My dataset comes from the Tate Collection data stored on GitHub. This database mainly includes various artworks owned by Tate from 1950 to 1955. In this project, I aim to analyze the types of artworks and materials used between 1950 and 1955 using data analysis and visualization techniques. I used Python for data processing and analysis, and Flourish as the visualization tool. I will provide more details in the following sections.

Sources

The dataset comes from Tate’s publicly available database on GitHub. It contains information about artworks that was made during 1950-1955 that Tate fully or partially owns, including artwork titles, artists, types, acquisition methods, and entry dates. Additionally, the dataset includes links to each artwork’s page on Tate’s online museum, allowing us to view images and detailed information. It is important to note that this repository has not been updated since 2014, so the data may not be entirely accurate. I used Google Sheets for basic formatting and processing, removing unnecessary information for this project and correcting anomalies in the data.

Processes

In the further data analysis, I used Python to process the data. For data visualization, I chose Flourish to create a pie chart because it allows HTML-based output and provides a clear visual representation of proportions.

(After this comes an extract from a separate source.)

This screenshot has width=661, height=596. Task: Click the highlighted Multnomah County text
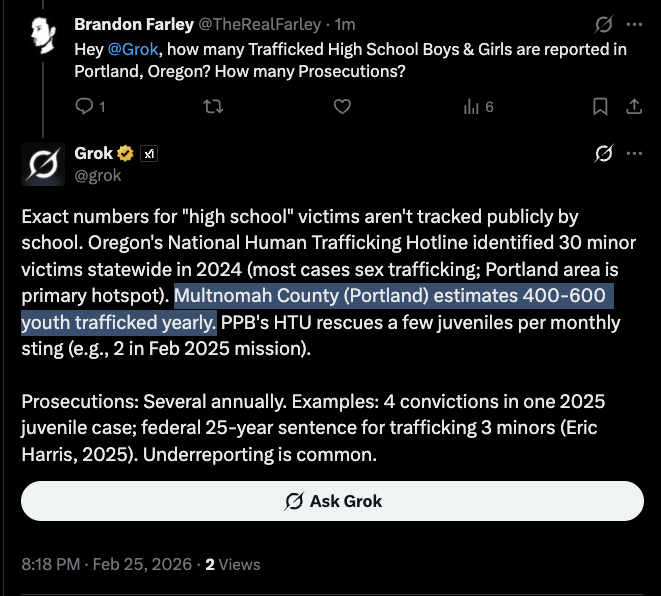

In this project, I applied two different data processing methods.

First, I categorized the data based on the different values in the medium column, counted the occurrences of each value, and created a table along with a pie chart (Chart-1). This chart gives a general idea of the mediums artists used at the time. However, some issues arise from this method. For example, “oil painting on canvas” and “oil painting on paper” were treated as two separate mediums, leading to two different proportions in the chart. However, the focus of my project is to highlight the artists’ choices of materials, rather than listing every minor variation in medium names.

To address this, I applied a keyword-based classification method. Based on the insights from Chart 1, I designed a set of keywords (such as “ink,” “oil painting,” and “watercolour”) and used them to count occurrences in the data. For example, if an artwork’s medium is “Ink and Watercolour,” it would be counted twice—once for Ink and once for Watercolour.

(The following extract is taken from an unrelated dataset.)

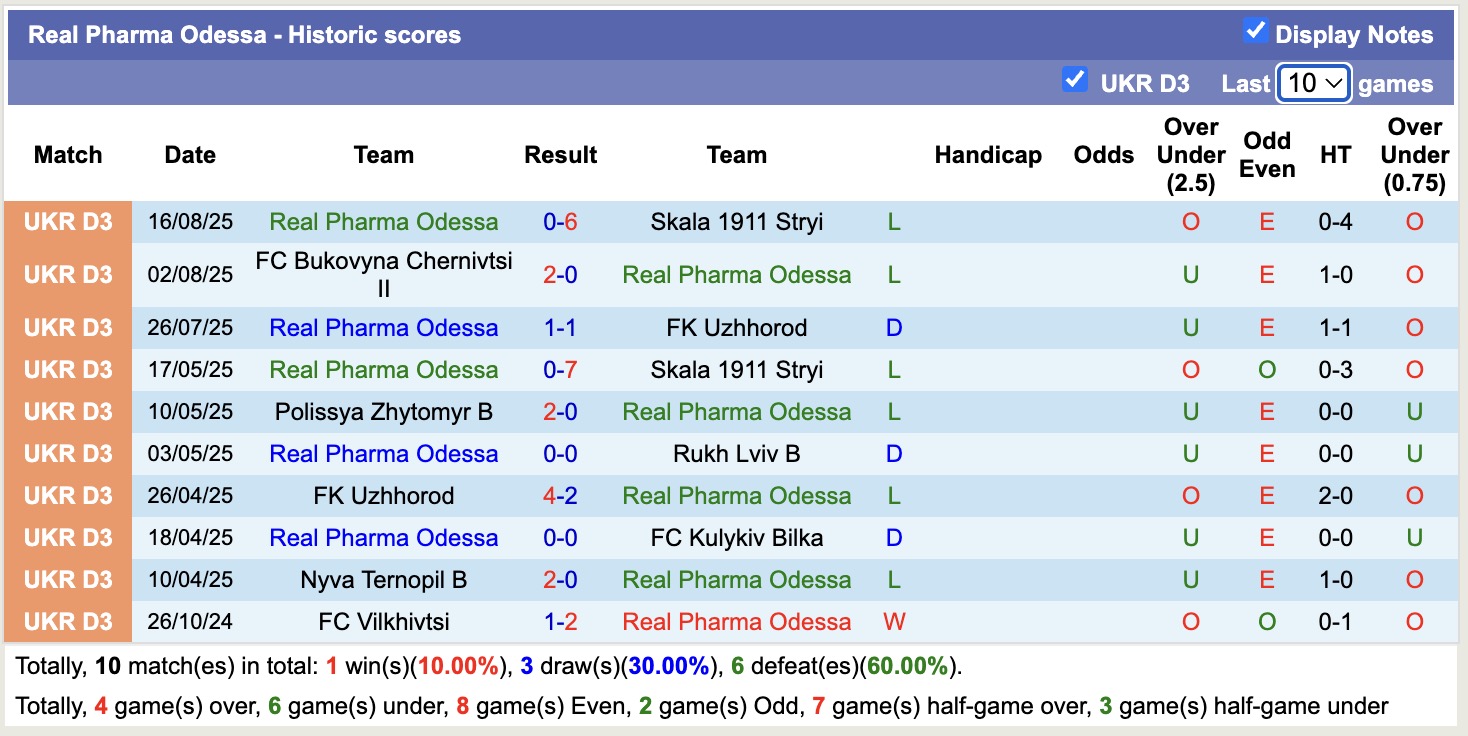Click the 4-2 score versus FK Uzhhorod
This screenshot has width=1468, height=736.
[560, 496]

Using the results from this method, I created Chart 2, which provides a more comprehensive and project-relevant representation compared to Chart 1.

Presentation

After completing the tables and charts, I embedded both visualizations at the top of the website. I considered whether to include Chart 1 in the final webpage, and ultimately decided to keep it. The comparison between Chart 1 and Chart 2 helps highlight the importance of data processing techniques and provides viewers with a clearer understanding of both the original and refined datasets. Additionally, embedded charts offer much better interactivity compared to static images. For this reason, I chose to embed them using HTML instead of inserting them as images.

Significance

Overall, my project presents a statistical analysis of the artistic materials used in artworks from 1950 to 1955. From the charts, we can see that in mid-20th century Europe, oil painting remained a dominant artistic medium, accounting for nearly half of all recorded artworks. Interestingly, photography was also a significant artistic medium at the time, with its occurrence even surpassing that of watercolour. Meanwhile, mosaic, which was highly popular during the 15th and 16th centuries, is not present in the dataset. Whether this absence is due to the decline of mosaic art during this period or simply because Tate does not have such collections remains an open question that would require further research and data analysis.

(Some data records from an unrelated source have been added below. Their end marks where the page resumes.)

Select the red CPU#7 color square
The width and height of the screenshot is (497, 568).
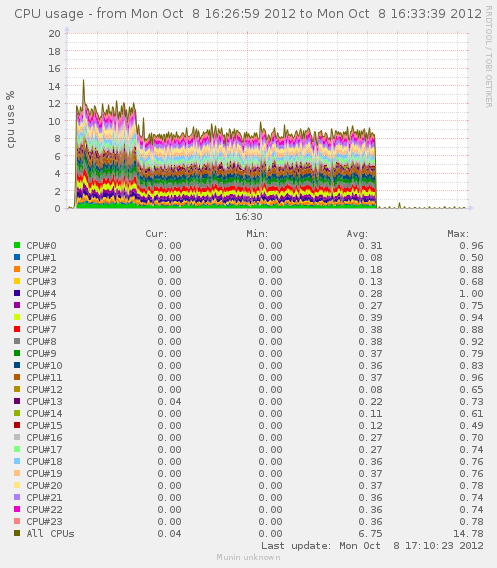coord(17,329)
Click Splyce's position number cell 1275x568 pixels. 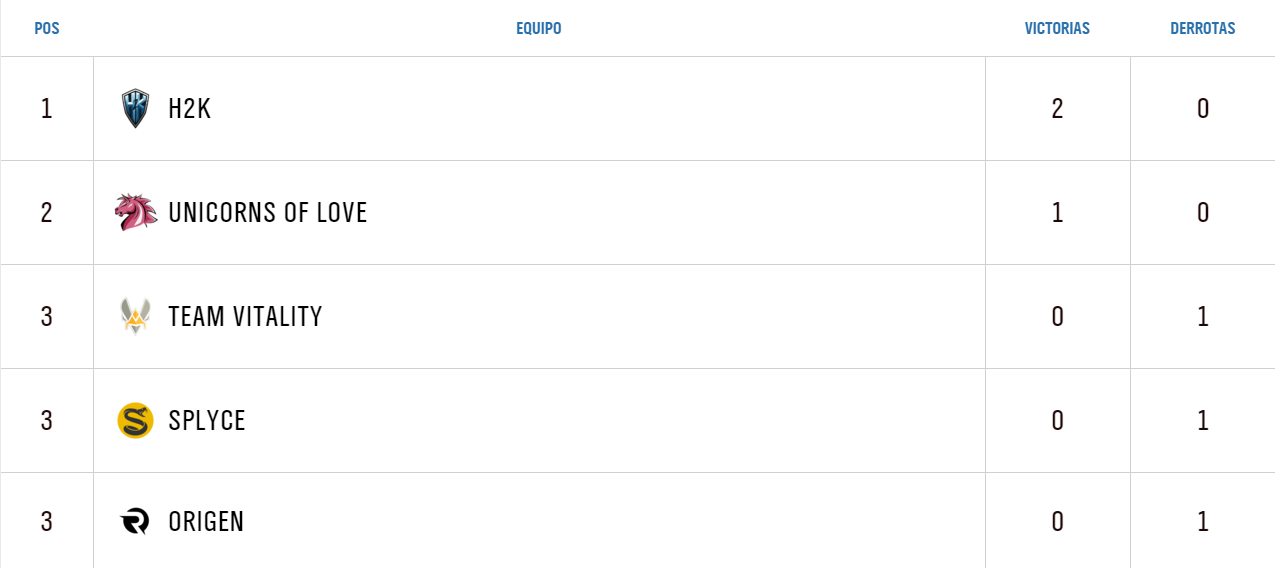[47, 420]
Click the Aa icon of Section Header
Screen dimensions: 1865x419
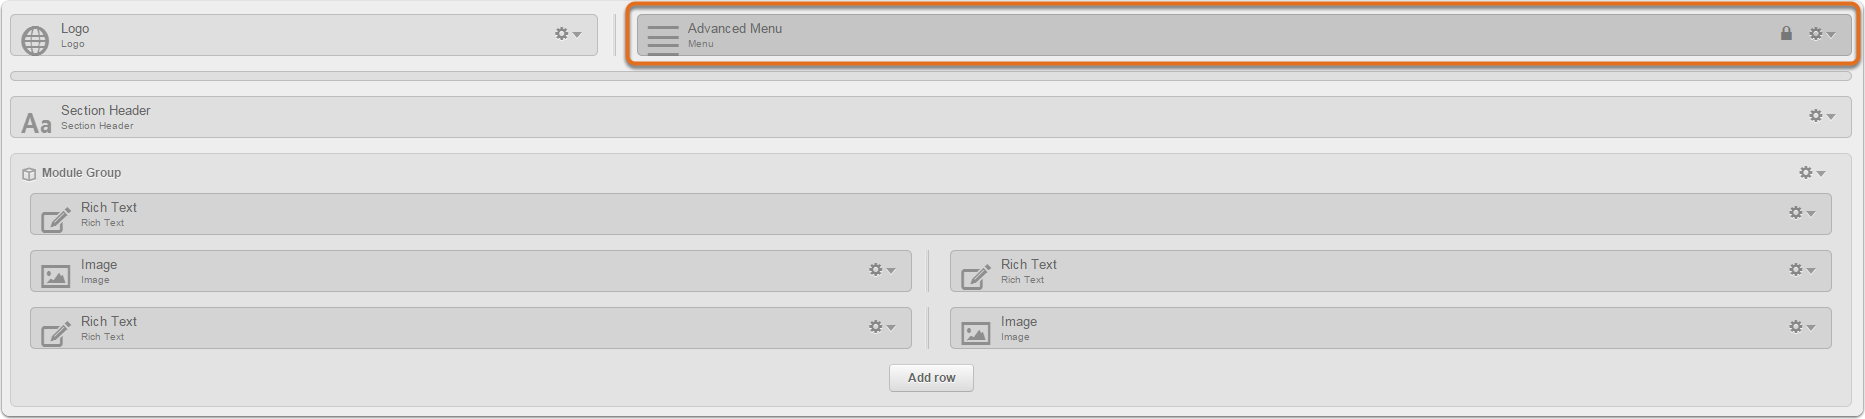pos(36,123)
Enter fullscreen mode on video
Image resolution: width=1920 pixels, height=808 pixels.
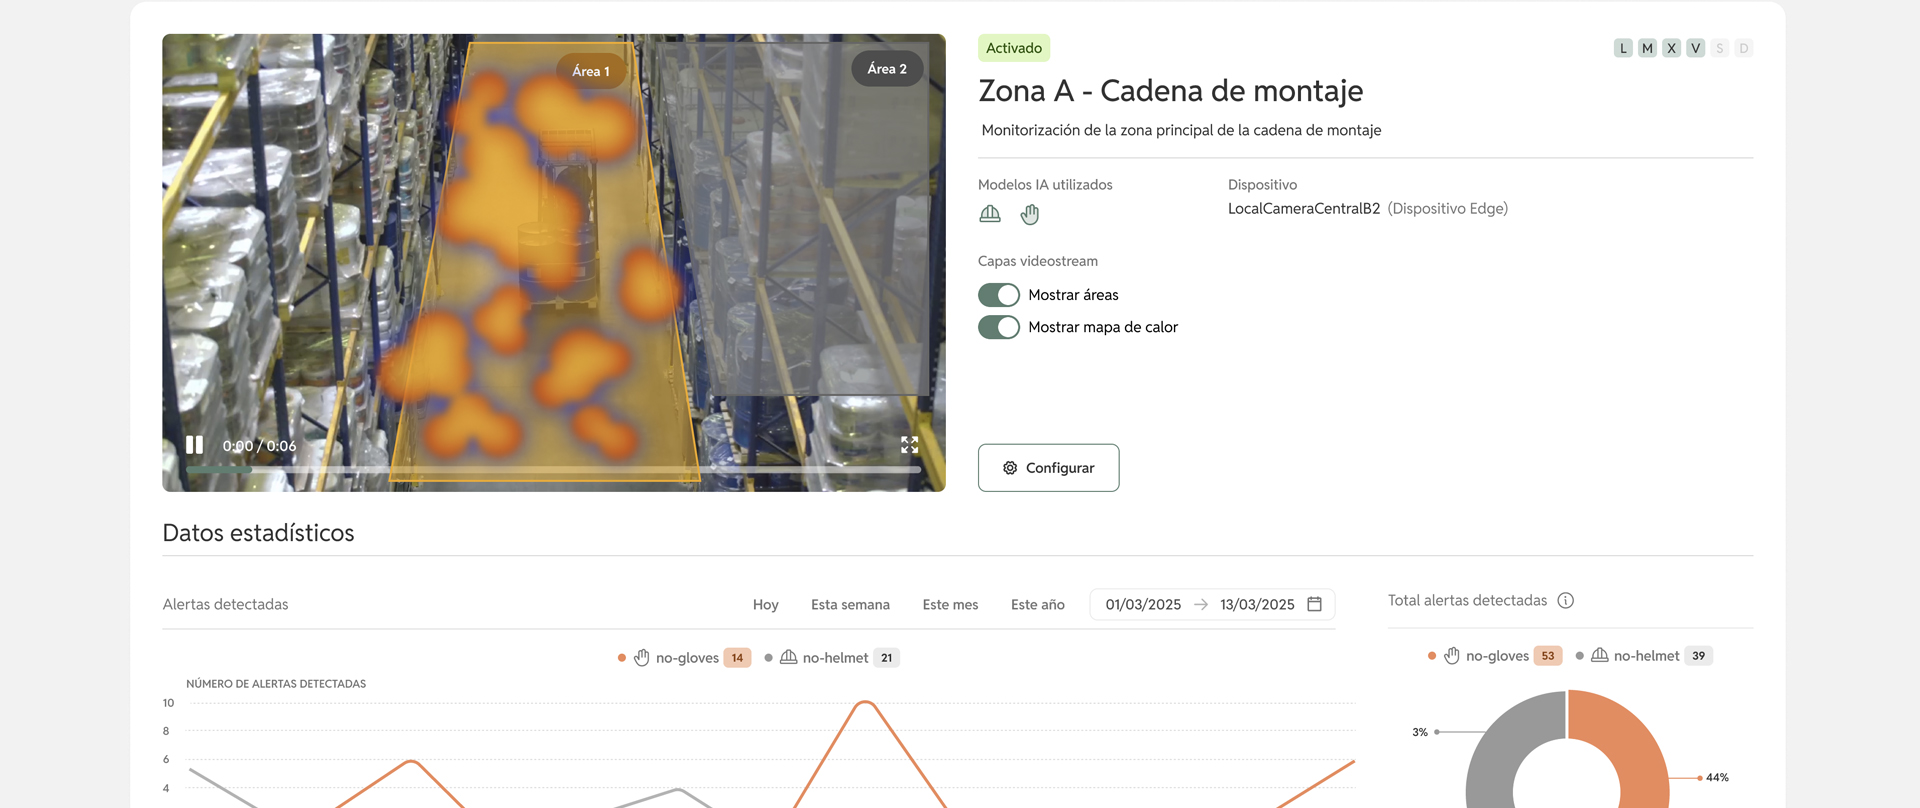tap(909, 445)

This project is a reflection of Digital Arts & Humanities. My approach was not just data cleaning, but rather an integration of knowledge in art history and artistic materials to design relevant keywords and refine the dataset accordingly. This highlights that Digital Humanities is not merely about applying data science to analyze humanities topics; instead, it involves a deep understanding of the subject matter, using modern technological tools to conduct in-depth analysis and interpretation of various topics.